También dicen que es un hombre santo, que obra milagros delante de todos, cosa
que parece corroborar lo que él mismo dice, pues se hace llamar el hijo de Dios; y esa es su máxima
afrenta, el peor desafío, pues contradice todo lo que enseñan los escribas y sacerdotes.
La
madre no sabe cómo discernir la verdad de todo esto, pues no ha visto a aquel
hombre jamás. Pero sí ha conocido a uno de sus discípulos, un tal Pedro; él le
parece honesto y una buena persona. Y la madre sabe que la bondad puede ser la
garantía de un terrible sufrimiento. Ella ha visto a los soldados romanos
azotar, hasta causarles la muerte, a hombres honrados que se negaron a hacer
una reverencia al prefecto en su paso por las calles de la ciudad. Y también ha
sabido de las condenas que los sacerdotes imponen a quienes contradicen su
palabra. Por eso la madre tiene miedo. Está cansada de la amenaza constante y
del peligro para su hijo.
La
madre sabe que dará a luz pronto. Y no quiere hacerlo en medio de una lucha
indiferenciada y terrible que parece estar a punto de desatarse. Ella sabe que
los romanos van a hartarse, y el día en que asalten la ciudad a sangre y fuego podría
estar próximo. Por eso envuelve su cabeza y hombros, y luego el resto de su
cuerpo, con un velo y una túnica larga y sale.
En
la calle el destello de las flamas se pierde tras una esquina. La madre mira al
cielo y ve las estrellas en su cenit. Debe ser medianoche. Es el momento. La
mujer corre escaleras abajo y, cuando intenta atravesar un portal, se encuentra
cara a cara con el discípulo, Pedro, que trae el rostro pálido. El hombre la
mira fijamente, espantado. Ella no dice palabra, sólo lo contempla por un
instante. Pedro le deja el paso libre. La madre avanza y, cuando pasa a su
lado, no logra contenerse; le pregunta ¿qué ha pasado? Pero Pedro, que parece
avergonzado, niega con la cabeza y huye. La madre, al verlo partir, continúa su
camino y corre tras unas carretillas. Allí encuentra a su esposo, tal como él
se lo prometió. Montan sobre un viejo camello y parten, en silencio, rogando a
Dios para que nadie los detenga.
La
madre no puede ir aprisa. Su vientre ha crecido demasiado y los movimientos
bruscos la estrujan y le causan un terrible dolor. Su esposo conduce al animal
sobre el que ella monta con cuidado y, cuando por fin salen de la ciudad, ya ha
amanecido.
Cuando
toman el camino que lleva al sur avistan una columna romana. Se desvían del
camino por entre los matorrales, para escapar. Intentan volver al camino, pero
entonces otra patrulla de soldados asoma. No quieren correr riesgos; en la
ciudad una revuelta está a punto de estallar y si los relacionan con los
rebeldes podrían acabar en la cima de una cruz.
Acaban
rodeando Jerusalén y, a la tarde, cuando están dejando, al fin, la ciudad a lo
lejos, el cielo se cubre de nubes negras. La madre, sobre las jorobas del
camello, avista a lo lejos el Calvario, la cima de unas colinas en donde los
romanos han crucificado a mucha gente. Sobre el montículo, árido y descubierto,
observa tres cruces. El corazón de la madre se hiela al pensar que otra madre,
como ella, debe estar contemplando la escena de la ejecución de su propio hijo.
El
esposo la mira, ve sus lágrimas y su angustia y le pregunta qué le sucede.

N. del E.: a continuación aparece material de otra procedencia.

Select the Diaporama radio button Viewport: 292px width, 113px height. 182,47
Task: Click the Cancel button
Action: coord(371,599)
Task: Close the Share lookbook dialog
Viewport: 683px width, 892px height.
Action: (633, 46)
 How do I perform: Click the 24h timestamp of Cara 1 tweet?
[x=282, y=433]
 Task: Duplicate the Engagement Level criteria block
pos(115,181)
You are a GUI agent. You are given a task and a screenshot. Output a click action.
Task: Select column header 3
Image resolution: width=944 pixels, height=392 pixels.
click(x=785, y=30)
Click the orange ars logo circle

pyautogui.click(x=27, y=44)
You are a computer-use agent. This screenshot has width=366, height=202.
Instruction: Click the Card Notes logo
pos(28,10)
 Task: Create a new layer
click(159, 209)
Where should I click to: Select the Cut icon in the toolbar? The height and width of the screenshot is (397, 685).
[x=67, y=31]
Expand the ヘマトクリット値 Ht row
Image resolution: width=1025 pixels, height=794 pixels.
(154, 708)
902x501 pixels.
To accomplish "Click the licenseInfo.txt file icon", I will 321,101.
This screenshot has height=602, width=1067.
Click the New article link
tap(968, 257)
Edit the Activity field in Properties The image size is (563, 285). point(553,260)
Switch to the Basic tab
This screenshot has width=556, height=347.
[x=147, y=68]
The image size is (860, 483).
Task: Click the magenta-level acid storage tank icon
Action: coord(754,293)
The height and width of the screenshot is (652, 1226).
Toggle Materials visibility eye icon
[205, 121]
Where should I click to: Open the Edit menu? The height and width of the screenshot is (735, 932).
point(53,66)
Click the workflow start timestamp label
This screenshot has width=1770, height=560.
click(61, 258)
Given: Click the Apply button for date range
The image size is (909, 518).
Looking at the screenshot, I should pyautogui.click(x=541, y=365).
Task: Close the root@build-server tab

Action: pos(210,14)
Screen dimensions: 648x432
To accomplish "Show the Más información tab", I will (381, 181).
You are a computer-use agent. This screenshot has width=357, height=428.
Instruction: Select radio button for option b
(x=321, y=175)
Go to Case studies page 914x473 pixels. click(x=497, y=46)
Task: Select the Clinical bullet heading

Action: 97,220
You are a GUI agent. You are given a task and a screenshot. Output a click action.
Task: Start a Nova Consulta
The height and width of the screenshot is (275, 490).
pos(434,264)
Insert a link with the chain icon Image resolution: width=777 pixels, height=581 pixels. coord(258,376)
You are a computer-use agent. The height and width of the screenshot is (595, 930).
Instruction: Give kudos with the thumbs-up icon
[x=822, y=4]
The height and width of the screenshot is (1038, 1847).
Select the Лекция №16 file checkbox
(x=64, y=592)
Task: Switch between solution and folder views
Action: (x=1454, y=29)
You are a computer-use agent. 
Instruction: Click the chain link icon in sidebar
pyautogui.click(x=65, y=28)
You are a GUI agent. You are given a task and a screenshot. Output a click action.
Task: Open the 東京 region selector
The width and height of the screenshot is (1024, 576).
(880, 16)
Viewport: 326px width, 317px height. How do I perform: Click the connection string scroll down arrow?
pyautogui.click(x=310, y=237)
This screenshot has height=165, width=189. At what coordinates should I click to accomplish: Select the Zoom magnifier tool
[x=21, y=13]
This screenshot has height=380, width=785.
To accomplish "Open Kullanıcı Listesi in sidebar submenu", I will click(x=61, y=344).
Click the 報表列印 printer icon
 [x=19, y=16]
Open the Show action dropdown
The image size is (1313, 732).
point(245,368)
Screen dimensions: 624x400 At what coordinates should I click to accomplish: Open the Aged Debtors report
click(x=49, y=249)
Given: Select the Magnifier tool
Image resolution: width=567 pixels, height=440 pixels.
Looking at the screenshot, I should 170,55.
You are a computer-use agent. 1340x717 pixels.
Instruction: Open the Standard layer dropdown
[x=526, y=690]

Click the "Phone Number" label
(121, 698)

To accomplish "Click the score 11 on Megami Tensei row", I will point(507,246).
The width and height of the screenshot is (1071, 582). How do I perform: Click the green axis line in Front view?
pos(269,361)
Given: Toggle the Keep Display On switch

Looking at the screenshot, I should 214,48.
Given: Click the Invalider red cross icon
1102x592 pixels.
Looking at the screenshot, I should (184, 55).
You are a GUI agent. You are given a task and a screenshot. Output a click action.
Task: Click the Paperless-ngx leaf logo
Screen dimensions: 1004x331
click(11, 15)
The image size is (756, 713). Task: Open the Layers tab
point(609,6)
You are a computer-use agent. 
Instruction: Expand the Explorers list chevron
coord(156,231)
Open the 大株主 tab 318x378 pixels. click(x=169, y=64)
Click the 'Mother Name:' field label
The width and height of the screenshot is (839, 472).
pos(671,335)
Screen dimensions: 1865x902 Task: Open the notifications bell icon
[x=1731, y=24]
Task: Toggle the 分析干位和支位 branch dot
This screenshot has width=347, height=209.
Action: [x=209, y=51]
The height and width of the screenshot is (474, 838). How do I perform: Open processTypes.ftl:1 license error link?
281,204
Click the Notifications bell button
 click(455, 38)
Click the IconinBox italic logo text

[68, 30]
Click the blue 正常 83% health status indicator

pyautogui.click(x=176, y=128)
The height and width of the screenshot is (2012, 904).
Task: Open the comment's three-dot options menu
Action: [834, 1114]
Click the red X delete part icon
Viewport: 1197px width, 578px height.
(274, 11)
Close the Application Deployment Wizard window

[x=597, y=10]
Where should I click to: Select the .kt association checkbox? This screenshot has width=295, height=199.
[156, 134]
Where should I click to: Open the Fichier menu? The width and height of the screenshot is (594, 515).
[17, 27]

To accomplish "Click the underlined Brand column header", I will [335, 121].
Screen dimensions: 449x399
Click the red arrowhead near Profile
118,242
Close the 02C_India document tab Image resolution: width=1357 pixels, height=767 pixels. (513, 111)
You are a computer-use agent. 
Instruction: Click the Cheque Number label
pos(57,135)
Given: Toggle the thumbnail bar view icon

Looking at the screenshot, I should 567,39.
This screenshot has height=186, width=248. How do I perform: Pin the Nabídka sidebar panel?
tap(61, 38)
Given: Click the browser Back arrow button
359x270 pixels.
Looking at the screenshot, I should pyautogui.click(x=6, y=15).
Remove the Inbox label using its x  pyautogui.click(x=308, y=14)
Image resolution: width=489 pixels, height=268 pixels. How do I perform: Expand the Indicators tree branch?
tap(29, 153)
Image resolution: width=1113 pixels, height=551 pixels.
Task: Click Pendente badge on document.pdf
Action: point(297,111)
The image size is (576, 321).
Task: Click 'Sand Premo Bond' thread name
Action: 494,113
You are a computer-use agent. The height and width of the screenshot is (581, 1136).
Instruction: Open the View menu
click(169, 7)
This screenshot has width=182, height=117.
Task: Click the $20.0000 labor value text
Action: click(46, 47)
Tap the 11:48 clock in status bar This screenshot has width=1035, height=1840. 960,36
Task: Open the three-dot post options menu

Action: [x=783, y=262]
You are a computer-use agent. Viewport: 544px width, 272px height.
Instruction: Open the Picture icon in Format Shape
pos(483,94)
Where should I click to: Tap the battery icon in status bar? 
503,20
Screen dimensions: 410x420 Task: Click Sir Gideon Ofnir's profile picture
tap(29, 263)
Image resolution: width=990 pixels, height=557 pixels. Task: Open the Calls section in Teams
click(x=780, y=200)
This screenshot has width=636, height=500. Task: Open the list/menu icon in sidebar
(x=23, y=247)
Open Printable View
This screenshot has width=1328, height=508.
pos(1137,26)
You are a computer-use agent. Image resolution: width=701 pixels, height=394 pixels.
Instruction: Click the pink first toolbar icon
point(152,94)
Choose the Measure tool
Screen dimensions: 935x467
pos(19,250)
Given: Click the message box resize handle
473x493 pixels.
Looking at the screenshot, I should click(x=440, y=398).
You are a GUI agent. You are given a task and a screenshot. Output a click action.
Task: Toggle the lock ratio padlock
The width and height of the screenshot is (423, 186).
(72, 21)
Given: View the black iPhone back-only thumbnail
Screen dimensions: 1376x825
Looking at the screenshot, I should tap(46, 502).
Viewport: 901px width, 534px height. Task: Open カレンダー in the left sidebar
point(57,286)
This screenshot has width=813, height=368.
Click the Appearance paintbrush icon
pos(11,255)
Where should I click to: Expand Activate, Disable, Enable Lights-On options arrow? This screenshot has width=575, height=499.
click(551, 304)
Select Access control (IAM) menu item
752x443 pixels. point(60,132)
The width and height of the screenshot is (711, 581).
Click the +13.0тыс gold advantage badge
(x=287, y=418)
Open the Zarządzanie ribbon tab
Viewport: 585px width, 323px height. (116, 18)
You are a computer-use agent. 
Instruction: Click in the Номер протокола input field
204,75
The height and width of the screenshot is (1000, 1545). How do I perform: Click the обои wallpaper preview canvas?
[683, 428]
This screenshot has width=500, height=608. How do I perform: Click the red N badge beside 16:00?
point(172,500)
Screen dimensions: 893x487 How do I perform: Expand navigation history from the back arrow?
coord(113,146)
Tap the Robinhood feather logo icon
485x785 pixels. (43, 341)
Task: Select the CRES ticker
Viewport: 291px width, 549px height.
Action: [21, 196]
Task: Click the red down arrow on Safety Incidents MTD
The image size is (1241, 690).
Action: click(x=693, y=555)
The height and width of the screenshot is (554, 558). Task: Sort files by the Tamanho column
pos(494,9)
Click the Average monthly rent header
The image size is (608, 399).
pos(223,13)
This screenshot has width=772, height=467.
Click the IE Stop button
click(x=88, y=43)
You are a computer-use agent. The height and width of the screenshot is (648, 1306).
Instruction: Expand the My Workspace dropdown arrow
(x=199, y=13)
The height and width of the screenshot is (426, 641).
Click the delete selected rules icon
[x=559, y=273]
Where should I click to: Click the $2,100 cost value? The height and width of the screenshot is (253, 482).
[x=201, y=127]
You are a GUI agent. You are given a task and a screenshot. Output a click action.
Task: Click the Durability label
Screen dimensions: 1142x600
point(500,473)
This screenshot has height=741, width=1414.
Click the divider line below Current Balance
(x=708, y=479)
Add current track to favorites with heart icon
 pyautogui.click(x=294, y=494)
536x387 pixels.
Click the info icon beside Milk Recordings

¡Mira! Están clavando a los maderos a tres hombres que fueron paridos por
mujeres como yo, ¿cuándo acabará esta violencia? ¿Cuándo dejarán los hombres de
hacer la guerra? Mientras llega ese día nosotras seguiremos pariendo con dolor,
y seguiremos amando a pesar de ese dolor, y entregaremos al mundo el fruto de
nuestros dones y, quizás, si llega ese día, nuestro dolor se detenga, y
entonces en el mundo prevalecerá el amor que tanto nos esmeramos en enseñarles
a todos ustedes, nuestros hijos. El esposo, enmudecido, mira sobre el horizonte
la silueta del calvario y las tres cruces. Susurro una oración y, cuando la
madre se lo indica, continúan su camino.